«El medidor continuo de glucosa evita al niño con diabetes ocho pinchazos al día»

Los ciudadanos formaron el símbolo de la diabetes, un círculo azul, frente al Ayuntamiento, que se iluminó del mismo color./Javier Cotera
Los ciudadanos formaron el símbolo de la diabetes, un círculo azul, frente al Ayuntamiento, que se iluminó del mismo color. / Javier Cotera
Cantabria

La Asociación Cántabra de Diabetes reivindica la financiación pública de estos dispositivos que «solo le supondrían a la Consejería un coste de 125.000 euros al año»

Ana Rosa García
ANA ROSA GARCÍASantander

El Día Mundial de la Diabetes es una llamada a la sensibilización, pero también una oportunidad para poner voz a las reivindicaciones de los pacientes, que en la región son alrededor de 65.000. Si el año pasado la unión del colectivo logró tumbar el contrato del Servicio Cántabro de Salud (SCS) que trajo a la región las dolorosas agujas para la insulina, en esta ocasión la Asociación Cántabra de Diabetes se ha marcado el reto de conseguir que la sanidad pública financie los medidores continuos de glucosa para los niños que padecen esta patología crónica.

Los dispositivos funcionan como si leyeran un código de barras. De forma rápida, sencilla e indolora permiten vigilar la enfermedad, a cualquier hora del día y las veces que haga falta, y prescindir de los pinchazos en el dedo para el control en sangre. Un pequeño sensor en el brazo recoge y almacena los valores día y noche. Para conocerlos, basta un segundo de escaneo y el aparato -se conoce como 'sistema flash'- muestra en la pantalla los datos. Este avance no está incluido aún en la cartera de servicios del Ministerio de Sanidad -quien lo tiene, lo paga de su bolsillo-, pero ya son varias las comunidades que han aprobado su financiación pública para niños y adolescentes, como Castilla La Mancha, Comunidad Valenciana, País Vasco y, esta misma semana, Canarias.
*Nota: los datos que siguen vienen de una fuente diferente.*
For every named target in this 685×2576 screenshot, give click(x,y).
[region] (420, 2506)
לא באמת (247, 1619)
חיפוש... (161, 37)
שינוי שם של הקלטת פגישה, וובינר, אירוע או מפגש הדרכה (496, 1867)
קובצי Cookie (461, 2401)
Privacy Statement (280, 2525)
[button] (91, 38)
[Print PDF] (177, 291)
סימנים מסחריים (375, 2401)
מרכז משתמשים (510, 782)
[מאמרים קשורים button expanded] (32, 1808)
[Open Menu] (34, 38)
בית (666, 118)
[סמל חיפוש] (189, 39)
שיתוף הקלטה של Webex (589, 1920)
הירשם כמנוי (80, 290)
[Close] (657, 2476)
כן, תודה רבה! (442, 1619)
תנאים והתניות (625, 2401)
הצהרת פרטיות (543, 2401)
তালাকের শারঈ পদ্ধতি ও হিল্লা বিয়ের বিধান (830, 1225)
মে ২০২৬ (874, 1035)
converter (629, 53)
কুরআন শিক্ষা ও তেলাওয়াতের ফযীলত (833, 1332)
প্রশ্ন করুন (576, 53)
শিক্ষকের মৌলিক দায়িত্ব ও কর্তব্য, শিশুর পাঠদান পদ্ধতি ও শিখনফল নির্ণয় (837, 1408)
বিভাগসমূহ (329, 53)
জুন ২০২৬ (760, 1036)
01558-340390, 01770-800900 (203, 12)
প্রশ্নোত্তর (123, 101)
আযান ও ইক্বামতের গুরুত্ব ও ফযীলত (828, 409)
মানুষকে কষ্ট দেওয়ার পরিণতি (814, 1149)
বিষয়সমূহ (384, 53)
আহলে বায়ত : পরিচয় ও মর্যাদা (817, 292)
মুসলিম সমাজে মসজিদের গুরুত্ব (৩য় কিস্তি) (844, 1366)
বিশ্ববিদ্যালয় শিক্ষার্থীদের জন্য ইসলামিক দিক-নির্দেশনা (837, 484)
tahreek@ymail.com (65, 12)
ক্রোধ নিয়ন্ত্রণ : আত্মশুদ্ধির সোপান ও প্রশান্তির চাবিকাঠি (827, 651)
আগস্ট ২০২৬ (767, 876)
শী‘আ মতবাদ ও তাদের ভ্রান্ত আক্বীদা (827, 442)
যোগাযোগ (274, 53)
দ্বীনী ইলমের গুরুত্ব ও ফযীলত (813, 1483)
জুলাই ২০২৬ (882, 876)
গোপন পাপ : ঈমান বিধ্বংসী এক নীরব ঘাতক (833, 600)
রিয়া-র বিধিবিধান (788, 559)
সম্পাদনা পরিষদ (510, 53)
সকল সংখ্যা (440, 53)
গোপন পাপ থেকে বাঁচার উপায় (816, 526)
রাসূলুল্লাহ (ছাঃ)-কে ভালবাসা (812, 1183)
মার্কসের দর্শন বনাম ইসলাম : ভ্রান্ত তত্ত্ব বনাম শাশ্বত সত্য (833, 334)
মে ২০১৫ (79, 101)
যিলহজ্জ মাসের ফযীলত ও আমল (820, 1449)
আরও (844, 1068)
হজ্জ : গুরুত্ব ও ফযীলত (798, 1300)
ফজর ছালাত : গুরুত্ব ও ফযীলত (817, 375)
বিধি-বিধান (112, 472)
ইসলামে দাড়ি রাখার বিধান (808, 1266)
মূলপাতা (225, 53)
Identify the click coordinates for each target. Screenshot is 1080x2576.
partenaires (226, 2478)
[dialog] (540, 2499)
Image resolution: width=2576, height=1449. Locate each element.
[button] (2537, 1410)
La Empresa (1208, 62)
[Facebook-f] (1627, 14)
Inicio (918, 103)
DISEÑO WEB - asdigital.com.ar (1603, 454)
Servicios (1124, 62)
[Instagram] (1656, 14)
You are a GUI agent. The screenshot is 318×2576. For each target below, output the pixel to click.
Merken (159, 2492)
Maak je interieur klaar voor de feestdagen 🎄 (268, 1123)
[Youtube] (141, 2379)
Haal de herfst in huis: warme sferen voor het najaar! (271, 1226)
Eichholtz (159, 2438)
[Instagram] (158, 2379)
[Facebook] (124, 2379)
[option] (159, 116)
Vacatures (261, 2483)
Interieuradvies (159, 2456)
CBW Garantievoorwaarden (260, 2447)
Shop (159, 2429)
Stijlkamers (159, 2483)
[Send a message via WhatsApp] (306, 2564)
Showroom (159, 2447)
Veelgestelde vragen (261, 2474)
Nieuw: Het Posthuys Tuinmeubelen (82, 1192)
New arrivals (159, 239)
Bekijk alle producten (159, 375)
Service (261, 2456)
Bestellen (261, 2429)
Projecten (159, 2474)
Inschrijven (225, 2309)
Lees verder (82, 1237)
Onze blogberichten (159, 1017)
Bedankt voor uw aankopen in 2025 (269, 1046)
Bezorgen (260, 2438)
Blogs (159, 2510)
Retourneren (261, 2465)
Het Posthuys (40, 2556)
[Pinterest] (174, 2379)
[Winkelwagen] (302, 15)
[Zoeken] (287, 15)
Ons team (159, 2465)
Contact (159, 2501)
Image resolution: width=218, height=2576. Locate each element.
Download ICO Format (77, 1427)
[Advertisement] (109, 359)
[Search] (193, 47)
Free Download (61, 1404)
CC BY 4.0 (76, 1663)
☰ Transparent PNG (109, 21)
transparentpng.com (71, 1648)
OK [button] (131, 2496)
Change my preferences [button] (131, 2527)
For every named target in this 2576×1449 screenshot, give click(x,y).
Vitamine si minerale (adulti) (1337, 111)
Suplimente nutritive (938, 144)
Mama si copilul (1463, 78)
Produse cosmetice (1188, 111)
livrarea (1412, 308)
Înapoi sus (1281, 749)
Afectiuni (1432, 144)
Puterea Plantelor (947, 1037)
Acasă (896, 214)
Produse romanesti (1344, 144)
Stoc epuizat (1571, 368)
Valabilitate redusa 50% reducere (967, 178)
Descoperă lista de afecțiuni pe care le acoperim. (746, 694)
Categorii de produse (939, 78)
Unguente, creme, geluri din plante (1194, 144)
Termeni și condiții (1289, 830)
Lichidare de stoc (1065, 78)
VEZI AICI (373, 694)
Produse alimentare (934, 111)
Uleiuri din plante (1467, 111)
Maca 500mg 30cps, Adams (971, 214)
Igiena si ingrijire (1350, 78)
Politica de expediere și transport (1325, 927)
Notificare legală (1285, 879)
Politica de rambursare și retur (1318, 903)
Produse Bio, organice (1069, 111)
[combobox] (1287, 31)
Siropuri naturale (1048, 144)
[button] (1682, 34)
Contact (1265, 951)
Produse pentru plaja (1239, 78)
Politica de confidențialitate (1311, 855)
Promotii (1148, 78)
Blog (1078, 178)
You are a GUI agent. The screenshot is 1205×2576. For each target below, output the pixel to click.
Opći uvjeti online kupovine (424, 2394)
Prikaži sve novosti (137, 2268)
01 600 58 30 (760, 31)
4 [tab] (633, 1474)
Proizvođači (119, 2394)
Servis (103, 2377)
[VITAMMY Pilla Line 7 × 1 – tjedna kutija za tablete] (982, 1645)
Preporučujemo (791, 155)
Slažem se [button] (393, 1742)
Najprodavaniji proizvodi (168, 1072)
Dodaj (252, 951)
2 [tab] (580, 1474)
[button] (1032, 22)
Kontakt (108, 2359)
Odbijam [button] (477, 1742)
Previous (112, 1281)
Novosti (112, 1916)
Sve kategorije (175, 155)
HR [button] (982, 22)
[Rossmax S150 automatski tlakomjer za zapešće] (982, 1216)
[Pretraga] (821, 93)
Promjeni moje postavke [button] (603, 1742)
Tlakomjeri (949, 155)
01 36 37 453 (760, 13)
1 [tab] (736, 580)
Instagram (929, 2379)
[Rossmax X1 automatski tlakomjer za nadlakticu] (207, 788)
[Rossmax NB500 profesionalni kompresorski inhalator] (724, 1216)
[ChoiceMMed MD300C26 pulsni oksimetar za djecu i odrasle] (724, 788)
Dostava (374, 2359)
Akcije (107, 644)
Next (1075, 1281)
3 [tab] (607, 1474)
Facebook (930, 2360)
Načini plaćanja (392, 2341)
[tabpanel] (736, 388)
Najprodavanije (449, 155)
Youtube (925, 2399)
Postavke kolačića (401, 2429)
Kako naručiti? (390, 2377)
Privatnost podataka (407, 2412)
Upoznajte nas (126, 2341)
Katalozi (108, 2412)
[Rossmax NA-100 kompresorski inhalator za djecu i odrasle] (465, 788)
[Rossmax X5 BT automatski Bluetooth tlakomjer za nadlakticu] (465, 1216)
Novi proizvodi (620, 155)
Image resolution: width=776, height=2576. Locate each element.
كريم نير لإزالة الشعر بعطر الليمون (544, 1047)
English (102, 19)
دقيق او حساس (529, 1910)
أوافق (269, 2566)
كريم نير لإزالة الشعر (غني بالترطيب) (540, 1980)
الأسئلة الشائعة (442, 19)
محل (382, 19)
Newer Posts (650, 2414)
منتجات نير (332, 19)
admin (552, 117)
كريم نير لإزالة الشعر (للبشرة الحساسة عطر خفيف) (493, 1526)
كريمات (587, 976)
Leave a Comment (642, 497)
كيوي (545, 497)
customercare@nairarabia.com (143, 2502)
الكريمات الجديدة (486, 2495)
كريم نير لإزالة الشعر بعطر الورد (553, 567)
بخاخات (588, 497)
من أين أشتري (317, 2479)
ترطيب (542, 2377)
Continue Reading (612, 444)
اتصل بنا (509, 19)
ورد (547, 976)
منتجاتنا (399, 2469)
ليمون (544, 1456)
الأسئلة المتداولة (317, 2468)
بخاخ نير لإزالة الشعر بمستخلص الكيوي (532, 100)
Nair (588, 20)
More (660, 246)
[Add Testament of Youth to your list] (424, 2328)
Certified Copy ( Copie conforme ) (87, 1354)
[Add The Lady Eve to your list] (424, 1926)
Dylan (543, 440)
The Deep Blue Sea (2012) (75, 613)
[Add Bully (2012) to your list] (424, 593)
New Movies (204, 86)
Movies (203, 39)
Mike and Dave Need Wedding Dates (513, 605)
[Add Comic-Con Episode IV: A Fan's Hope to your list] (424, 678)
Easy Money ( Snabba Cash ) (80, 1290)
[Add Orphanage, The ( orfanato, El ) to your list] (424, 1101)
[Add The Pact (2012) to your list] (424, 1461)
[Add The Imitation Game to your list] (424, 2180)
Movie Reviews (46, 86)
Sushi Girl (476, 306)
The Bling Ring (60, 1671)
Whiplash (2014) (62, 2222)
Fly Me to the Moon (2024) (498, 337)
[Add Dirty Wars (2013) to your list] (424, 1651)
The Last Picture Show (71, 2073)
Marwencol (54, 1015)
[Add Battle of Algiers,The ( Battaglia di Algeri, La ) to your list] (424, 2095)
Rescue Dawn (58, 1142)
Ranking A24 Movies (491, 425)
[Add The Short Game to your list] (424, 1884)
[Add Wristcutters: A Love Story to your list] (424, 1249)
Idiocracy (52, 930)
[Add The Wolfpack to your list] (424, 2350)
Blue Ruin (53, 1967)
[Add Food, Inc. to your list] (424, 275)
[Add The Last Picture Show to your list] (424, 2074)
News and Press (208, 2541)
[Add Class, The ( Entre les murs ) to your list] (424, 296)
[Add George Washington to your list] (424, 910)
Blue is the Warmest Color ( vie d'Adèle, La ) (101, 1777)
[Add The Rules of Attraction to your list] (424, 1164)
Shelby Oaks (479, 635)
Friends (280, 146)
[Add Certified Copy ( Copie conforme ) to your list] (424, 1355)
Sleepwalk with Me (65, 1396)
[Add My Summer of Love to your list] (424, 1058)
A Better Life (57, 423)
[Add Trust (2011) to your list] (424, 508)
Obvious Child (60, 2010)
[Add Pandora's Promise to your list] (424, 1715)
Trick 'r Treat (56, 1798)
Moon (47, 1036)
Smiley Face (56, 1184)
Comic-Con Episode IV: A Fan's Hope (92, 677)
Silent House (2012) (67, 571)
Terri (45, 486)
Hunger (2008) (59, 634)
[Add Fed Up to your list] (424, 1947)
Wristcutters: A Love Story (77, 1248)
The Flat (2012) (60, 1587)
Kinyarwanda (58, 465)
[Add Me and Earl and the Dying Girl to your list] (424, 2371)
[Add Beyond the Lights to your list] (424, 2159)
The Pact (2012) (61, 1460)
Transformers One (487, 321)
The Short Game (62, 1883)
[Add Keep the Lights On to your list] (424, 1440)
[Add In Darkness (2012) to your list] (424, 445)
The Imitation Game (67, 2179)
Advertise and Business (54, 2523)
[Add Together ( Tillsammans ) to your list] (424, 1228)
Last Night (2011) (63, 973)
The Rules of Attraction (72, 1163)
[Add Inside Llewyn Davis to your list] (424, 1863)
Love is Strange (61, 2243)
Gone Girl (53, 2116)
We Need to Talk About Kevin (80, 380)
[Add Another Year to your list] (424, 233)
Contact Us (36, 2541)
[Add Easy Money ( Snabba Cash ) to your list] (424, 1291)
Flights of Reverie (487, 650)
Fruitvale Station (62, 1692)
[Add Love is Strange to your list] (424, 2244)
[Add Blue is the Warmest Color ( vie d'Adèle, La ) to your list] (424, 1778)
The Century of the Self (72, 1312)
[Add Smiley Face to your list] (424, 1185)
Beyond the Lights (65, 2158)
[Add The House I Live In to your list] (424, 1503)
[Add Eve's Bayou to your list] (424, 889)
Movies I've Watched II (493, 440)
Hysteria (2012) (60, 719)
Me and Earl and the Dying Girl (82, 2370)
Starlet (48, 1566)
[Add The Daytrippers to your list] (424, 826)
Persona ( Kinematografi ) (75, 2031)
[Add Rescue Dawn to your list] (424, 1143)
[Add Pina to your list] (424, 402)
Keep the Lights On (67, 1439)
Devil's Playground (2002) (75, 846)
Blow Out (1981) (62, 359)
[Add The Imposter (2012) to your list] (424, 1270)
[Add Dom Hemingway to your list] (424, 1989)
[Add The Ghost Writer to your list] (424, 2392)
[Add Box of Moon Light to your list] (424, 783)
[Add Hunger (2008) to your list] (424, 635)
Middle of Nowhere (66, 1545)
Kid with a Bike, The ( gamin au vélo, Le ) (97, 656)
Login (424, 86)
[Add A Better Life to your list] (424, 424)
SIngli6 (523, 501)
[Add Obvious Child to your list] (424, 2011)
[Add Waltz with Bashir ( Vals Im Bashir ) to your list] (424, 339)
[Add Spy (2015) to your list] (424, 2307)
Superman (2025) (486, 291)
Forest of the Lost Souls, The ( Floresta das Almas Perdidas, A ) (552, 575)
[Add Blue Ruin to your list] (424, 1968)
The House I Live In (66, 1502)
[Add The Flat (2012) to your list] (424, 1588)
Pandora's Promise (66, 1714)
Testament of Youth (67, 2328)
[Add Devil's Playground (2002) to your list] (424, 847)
120 euros al mes le cuesta a cada familia el dispositivo para el control de la diabetes que evita los pinchazos

«A este paso, veo que en Cantabria nos quedamos los últimos. Vamos para atrás, cuando hace años éramos el ejemplo a seguir», lamenta Aureliano Ruiz, presidente de la Asociación Cántabra de Diabetes, quien lidera la «lucha» por sacar adelante esta reivindicación a nivel nacional. «Es una cuestión de voluntad política. Hemos hecho el cálculo de lo que podría suponerle a la Consejería de Sanidad y, tirando al alza, hablamos de 125.000 euros al año». Con esa cuantía se garantizaría el acceso a estos medidores para 130 niños y 70 adultos (aquellos casos puntuales más graves). Ruiz se muestra «optimista con la futura negociación de los presupuestos», y confía en que la Administración sea «sensible». En la actualidad, el coste para las familias es de «120 euros al mes. El sensor vale 60 euros y tiene una duración de 14 días -se agota como una pila-, pero le evitas al niño entre 8 y 10 pinchazos al día y además está mucho mejor controlado, con lo cual a la larga la Administración se ahorra dinero, porque hay menos complicaciones».

«La Administración se ahorraría dinero, un buen control supone menos complicaciones»

En este sentido, recuerda que «España es el segundo país, después de Estados Unidos, en amputaciones de extremidades inferiores no traumáticas, es decir, relacionadas con la diabetes». Además, se calcula que el mal control de la enfermedad provoca cada año en España 25.000 fallecimientos, siendo la patología cardiovascular la causa en el 80% de los casos, y es el responsable del 16% de las cegueras. La Federación Española de Diabetes y el Grupo Parlamentario Socialista registraron el lunes en el Congreso de los Diputados una proposición no de ley en la que se solicita la inclusión de los sistemas de monitorización continua de glucosa en la cartera de servicios de Sistema Nacional de Salud. «No se entiende que nuestra consejera, del mismo color político, no comparta esta postura», señala Ruiz. E insiste en que «mejoraríamos todos, lo primero y más importante, la calidad de vida de los niños y de sus padres».

Propuesta preocupante

De otro lado, el presidente de la asociación se muestra «preocupado» ante la posibilidad de que una de las endocrinas infantiles de Valdecilla sea destinada a Atención Primaria, propuesta que la Consejería ha paralizado, «aunque hace falta que esa decisión sea definitiva».

Para llamar la atención sobre la incidencia de la diabetes e insistir en la importancia del diagnóstico temprano, Santander se sumó este martes a la conmemoración del Día Mundial iluminando de azul la fachada del Ayuntamiento, al tiempo que Piélagos, Santa Cruz de Bezana y Puente San Miguel, entre otros municipios, desarrollaron jornadas informativas sobre esta enfermedad en constante crecimiento en todo el mundo.